**Stated problem**
Rewrite the material starting with the line with "You are a GUI" and going on through the line with "Looking at the", swapping "battery status icon" for "battery level indicator" and leaving everything else unchanged. Return only those lines.
────────────────────
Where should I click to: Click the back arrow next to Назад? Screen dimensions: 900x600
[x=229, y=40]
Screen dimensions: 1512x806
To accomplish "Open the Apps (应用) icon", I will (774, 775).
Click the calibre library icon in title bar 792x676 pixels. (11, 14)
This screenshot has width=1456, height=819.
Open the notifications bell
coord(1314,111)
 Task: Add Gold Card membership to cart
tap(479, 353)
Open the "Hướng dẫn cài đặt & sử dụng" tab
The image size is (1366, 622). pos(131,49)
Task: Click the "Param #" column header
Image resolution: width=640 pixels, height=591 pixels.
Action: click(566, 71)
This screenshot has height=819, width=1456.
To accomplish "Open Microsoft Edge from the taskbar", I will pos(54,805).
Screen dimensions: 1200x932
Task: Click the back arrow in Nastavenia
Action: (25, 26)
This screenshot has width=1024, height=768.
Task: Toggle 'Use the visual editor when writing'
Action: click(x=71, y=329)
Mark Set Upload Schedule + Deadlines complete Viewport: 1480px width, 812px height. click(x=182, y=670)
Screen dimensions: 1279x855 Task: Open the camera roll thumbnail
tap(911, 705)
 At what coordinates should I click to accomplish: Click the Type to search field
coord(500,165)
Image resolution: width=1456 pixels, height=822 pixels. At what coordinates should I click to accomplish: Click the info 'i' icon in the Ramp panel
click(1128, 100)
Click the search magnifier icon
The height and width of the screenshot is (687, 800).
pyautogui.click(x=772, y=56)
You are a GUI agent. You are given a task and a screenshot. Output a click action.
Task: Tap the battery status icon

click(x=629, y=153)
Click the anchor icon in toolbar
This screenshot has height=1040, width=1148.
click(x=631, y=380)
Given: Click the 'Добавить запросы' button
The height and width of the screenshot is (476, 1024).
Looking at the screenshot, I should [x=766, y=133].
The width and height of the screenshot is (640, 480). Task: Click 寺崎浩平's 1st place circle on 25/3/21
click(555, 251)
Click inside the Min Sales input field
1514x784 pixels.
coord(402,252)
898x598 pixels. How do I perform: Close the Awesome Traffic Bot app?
────────────────────
**Expected answer**
You are a GUI agent. You are given a task and a screenshot. Output a click action.
Task: Tap the battery level indicator

click(x=629, y=153)
Click the anchor icon in toolbar
This screenshot has height=1040, width=1148.
click(x=631, y=380)
Given: Click the 'Добавить запросы' button
The height and width of the screenshot is (476, 1024).
Looking at the screenshot, I should [x=766, y=133].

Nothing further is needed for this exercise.